Max's home life consists of watching his wife play saxophone while his child plays with what looks like a very real gun. So as it stands, Max's sense of normalcy in the world is already a bit unhinged. He can't seem to sleep at night, afraid of the person he is and of what he does. Unbeknownst to him or the MPF, the thief Max killed belonged to a biker gang led by Toecutter (Hugh-Keays Byrne) and his young ward Johnny the Boy (Tim Burns). (You've gotta love the character names in these movies.)

Becoming the Road Warrior

Toecutter and his band of savages represent everything Max is trying to look away from, and as their antics continue to put Max's world on the brink of madness, Max does everything but solve the problem at hand. When Goose is lured into a trap by Johnny the Boy and burned alive, it's a gruesome change of pace for the film. Max chooses to ignore the problem and leaves on a "vacation" with his wife and child ... but if you've ever seen a movie before, you know he won't be able to get away that easily.

The larger message of "Mad Max" begins to seep through in the film now, with ignorance not always meaning bliss. Try as Max may to ignore the state of the world and the turmoil inside himself, Toecutter and his gang still seem to be encroaching at the edges of his life. Max says as much himself in a critical scene where he opens up to his wife after Goose is left comatose. Max is scared; he realizes that the only difference between him and Toecutter is that Max has a badge. Max's denial of his innate nature comes to a head when his wife and child are run down by Toecutter, leaving his child dead and his wife, Jessie, in an unresponsive state.

At this point, Max transforms into the road warrior everyone is more familiar with. Donning his MFP gear and taking a rare all-black V8 interceptor vehicle, Max relentlessly hunts down Toecutter's gang, killing them off one by one, leaving young Johnny the Boy for last.

A new and cruel world

Finding Johnny looting a dead body, Max handcuffs Johnny's leg to a car leaking gasoline. In a grim message about the state of humanity, Max leaves Johnny in a precarious scenario: Either he hacks his leg off and survives, or stays handcuffed to the car that will inevitably explode and kill him. 

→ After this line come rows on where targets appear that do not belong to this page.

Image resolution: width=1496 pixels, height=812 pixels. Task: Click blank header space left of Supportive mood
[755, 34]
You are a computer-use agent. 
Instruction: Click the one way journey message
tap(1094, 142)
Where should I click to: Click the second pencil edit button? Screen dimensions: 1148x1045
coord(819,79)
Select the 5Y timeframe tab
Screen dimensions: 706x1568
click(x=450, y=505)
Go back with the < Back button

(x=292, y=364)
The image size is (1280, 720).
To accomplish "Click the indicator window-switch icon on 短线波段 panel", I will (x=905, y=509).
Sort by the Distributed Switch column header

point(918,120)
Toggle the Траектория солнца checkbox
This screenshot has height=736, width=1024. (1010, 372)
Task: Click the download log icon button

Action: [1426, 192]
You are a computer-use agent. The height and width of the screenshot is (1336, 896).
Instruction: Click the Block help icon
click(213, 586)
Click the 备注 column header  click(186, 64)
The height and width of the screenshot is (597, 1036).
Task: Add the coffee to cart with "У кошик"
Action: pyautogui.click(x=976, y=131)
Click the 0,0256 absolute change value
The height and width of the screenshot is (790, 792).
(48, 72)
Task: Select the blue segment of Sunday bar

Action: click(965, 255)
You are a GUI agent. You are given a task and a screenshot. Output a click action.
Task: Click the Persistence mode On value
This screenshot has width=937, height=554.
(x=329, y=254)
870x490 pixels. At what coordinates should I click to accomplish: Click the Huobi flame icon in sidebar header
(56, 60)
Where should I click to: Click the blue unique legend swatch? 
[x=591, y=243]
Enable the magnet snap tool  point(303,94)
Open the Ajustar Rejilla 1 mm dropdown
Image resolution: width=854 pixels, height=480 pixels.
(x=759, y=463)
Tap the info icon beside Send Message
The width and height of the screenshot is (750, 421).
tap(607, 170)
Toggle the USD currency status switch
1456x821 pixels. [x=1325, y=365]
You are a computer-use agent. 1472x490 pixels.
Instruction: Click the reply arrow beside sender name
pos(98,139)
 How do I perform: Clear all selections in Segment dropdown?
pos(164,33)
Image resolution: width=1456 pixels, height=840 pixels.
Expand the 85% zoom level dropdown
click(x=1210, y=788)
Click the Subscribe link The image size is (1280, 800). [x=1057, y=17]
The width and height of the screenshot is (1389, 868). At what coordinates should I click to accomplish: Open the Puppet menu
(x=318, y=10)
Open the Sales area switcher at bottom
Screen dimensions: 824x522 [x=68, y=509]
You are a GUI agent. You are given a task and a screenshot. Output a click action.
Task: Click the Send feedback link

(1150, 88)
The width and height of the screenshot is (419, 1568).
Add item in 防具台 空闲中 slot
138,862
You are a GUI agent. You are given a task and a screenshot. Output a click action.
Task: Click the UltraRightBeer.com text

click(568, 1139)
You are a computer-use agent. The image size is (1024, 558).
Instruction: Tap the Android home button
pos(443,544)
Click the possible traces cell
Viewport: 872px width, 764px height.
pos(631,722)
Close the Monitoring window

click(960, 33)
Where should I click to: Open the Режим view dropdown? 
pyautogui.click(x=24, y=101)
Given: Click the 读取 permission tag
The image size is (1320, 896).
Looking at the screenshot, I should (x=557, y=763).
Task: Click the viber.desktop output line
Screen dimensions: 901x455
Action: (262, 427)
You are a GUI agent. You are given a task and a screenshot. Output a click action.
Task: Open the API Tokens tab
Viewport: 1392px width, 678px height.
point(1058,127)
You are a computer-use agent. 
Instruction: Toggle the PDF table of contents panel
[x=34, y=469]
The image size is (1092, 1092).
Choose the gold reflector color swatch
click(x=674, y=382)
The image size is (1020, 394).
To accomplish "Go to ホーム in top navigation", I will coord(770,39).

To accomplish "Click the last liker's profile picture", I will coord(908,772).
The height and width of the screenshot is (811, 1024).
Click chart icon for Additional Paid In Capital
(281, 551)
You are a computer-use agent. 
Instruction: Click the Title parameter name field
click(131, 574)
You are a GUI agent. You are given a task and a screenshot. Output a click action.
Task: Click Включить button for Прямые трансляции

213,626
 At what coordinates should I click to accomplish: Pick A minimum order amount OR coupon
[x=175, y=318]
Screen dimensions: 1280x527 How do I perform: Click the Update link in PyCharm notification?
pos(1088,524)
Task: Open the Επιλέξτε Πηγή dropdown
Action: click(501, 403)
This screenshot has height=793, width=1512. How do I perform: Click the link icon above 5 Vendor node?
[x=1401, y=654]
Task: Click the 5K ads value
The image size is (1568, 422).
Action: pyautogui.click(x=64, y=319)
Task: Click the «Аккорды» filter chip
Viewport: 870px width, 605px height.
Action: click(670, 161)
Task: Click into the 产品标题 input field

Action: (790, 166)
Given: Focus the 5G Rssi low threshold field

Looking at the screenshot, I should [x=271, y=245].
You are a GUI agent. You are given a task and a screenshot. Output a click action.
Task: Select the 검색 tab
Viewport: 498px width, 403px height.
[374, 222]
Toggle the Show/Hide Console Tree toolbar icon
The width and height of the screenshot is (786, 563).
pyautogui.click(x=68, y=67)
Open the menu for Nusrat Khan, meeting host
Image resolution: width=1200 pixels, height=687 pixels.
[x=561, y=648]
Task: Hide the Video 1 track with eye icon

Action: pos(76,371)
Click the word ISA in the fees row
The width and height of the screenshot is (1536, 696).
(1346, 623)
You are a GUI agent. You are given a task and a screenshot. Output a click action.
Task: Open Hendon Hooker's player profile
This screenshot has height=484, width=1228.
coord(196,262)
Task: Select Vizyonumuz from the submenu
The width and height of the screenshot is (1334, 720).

"Mad Max" delivers a haunting message through Max's unhinged method of punishing Johnny for choosing to be a criminal in this world. Either Johnny makes a drastic change that will force him to rely on society, or he dies choosing not to partake in this new world at all. Max faces the very same symbolic choice in the film. He can either continue to live in ignorance and end up like those close to him, or he can cut off a part of his sanity, making a drastic change to himself and his psyche and be a part of the world that is falling apart. 

By the end of "Mad Max," Max has chosen to live a life on the road, with the final shot of Max driving in the middle of the street reflecting the delicate balance he has struck in the film. Max teeters back and forth, both on the side of sanity and madness. He's found his place in what will soon be the wasteland.

The future of Mad Max

"Mad Max" and its ending have become a critical part of the lore of the "Mad Max" anthology of films. The success of the 1979 original was initially limited to Australia, with a dubbed North American release not finding an audience. The character of Max Rockatansky wouldn't see his relevance in the U.S. until the release of "The Road Warrior," which had to change the title because the original title of "Mad Max 2" wouldn't have worked in the U.S. since hardly anyone had seen the original. "The Road Warrior" would soon bolster the character of Mad Max, making Gibson an action hero icon and paving the way for more "Mad Max" films in the future. 

"Mad Max" stands the test of time as a great first installment that carries an almost entirely different tone than the rest of the series and a protagonist far removed from where he is a few more films down the line. The movie's ending delivers a bleak message about the depths of human cruelty, the concept of justice, the idea of a burgeoning new society that preys on the weak, and how one man who's accustomed to upholding the law would adapt to such a changing world.